In its 5-4 split verdict, the court ruled that while it is impermissible to jail poor parents for arrears without giving them a chance to be heard in court, that non-custodial parents facing jail time are not entitled to court appointed legal defenders.
Under the Sixth Amendment to the U.S. Constitution, citizens facing jail time are entitled to court appointed attorneys.
So what was the Supreme Court thinking?
According to Justice Clarence "There's a Pubic Hair in My Coke" Thomas, the Constitution need not apply to non-custodial parents because jail time for child support is not "real" jail time in the sense that it is for criminals. It is "coercive" jail time which arises out of a contempt of court proceeding. Pay no mind to the fact that poor non-custodial parents are jailed in overcrowded prisons with hardcore criminals like murderers and rapists, otherwise one would have to draw a distinction between "criminal" jail time and "coercive" jail time,
Even Justice Breyer ,who wrote a supposedly sympatric majority opinion for non-custodial parents, offered up some strange thoughts on why non-custodial parents shouldn't have lawyers when facing jail time: because that would be unfair to custodial parents without attorneys of their own. Apparently, Breyer doesn't see mighty state child support agencies, police, and family court judges as adequate legal representation for custodial parents.

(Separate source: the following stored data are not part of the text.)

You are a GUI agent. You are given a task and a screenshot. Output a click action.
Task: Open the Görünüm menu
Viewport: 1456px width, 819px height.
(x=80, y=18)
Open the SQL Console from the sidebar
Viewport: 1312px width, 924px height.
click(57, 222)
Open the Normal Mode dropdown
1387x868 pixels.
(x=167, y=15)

Family law reform activists might take some satisfaction in the outcome in this case because, on a procedural level, the Supreme Court is saying that better rules must be followed when states seek to jail non-custodial parents. But this victory is somewhat hollow when the Supreme Court leaves wide open the issue of debtors' prisons in general and fails to address non-custodial parents facing political imprisonment over financial debt.
According to an attorney representing non-custodial parents in this case, family court judges in South Carolina alone try about 100 family law cases in a single morning without giving poor non-custodial parents a proper chance to explain their financial situations. And at any given time in just the state of South Carolina, at least 1,500 individuals are in jail for child support arrears (the exact number might be much higher because these are contempt cases, and many courts often throw these statistics in with criminal imprisonments -- isn't that right Justice Thomas?).
So long as there are debtors' prisons and political imprisonment in family law cases, our nation's courts are in direct violation of our Constitution no matter which way some jurists, politicians, and the media might attempt to spin.